Duderstadt. Rottenberg, Jahrgang 1948, hat ein bewegtes Leben hinter geführt. In Argentinien geboren, emigrierte er im Alter von 13 Jahren alleine nach Israel.

Er arbeitete in der Immobilienbranche und studierte Philosophie. Später ließ er sich an einem Filminstitut ausbilden und begann, Filme zu produzieren.  Einer davon war für einen Oscar nominiert, verrät seine Biografie. 1993 dann kam er nach Kuba, wo er nicht nur einen Roman schrieb, sondern auch begann, sich mit dem Medium Fotografie auseinanderzusetzen.

In der Kunsthalle HGN präsentiert er nun überwiegend monumentale inszenierte Fotografien, darunter auch ein Foto mit einer beeindruckenden Länge von 24,3 Metern. Noch bemerkenswerter allerdings ist das, was Rottenberg zeigt – und wie er es organisiert. Er bringt mehrere Dutzend Menschen aus dem Viertel zusammen, in dem er wohnt und inszeniert mit ihnen seine Bilder.
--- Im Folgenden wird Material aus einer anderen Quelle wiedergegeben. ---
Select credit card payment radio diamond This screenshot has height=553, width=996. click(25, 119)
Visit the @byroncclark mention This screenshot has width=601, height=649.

Da stehen zahlreiche Frauen aller Altersgruppen und jeglicher Hautschattierung hintereinander. Sie sind nur mit Schlüpfern bekleidet. Jede hat eine Hand auf die Schulter der vor ihr Stehenden gelegt, alle blicken den Betrachter an. Ein anderes Bild zeigt ebenso viele Männer aufgereiht zum Tanz.

Sie tragen nur einen Schlüpfer. Rottenberg hat die Minimalbekleidung nach der Fotosession eingesammelt, jetzt liegt sie in einem Metallkorb in dem Rondell in der Ausstellung, an dessen Wand das Foto rundum installiert ist. Aus Lautsprechern dröhnt dazu das Lied „It᾽s a Man᾽s World“.

Mit solcherlei Werken verbildlicht Rottenberg philosophische Gedanken über die Stellung von Mann und Frau in der Gemeinschaft, von den Auswirkungen einer totalitären Gesellschaft, von dem Verlangen des Menschen, die Natur zu beherrschen und den Folgen daraus. Das ist nicht immer ganz klischeefrei, dafür aber versehen mit einem schelmischen Witz, viel Leichtigkeit – und in der Kunsthalle zudem brillant inszeniert.  

In zwei Bildern hat sich Rottenberg übrigens selbst inszeniert. In dem einen reitet er auf einem Esel hinter einem Che-Guevara-Darsteller her, in dem anderen steht er tropfnass in einer Waschschüssel am Strand, frisch gereinigt und sehr menschlich.   

Zwei Utopien habe ihm Näder erfüllt, erklärt Rottenberg zur Vernissage: zum einen eine Einzelausstellung in Deutschland, zum anderen das Wetter, das am Eröffnungsabend wie in seiner Heimat Kuba sei. Mindestens eine weitere Schau wird wohl noch dazu kommen. Näder will die Rottenberg-Werke auch in Berlin zeigen.

Bis 6. September sonnabends und sonntags von 11 bis 18 Uhr in der Kunsthalle HGN, Karl-Wüstefeld-Weg in Duderstadt. Der Eintritt ist frei.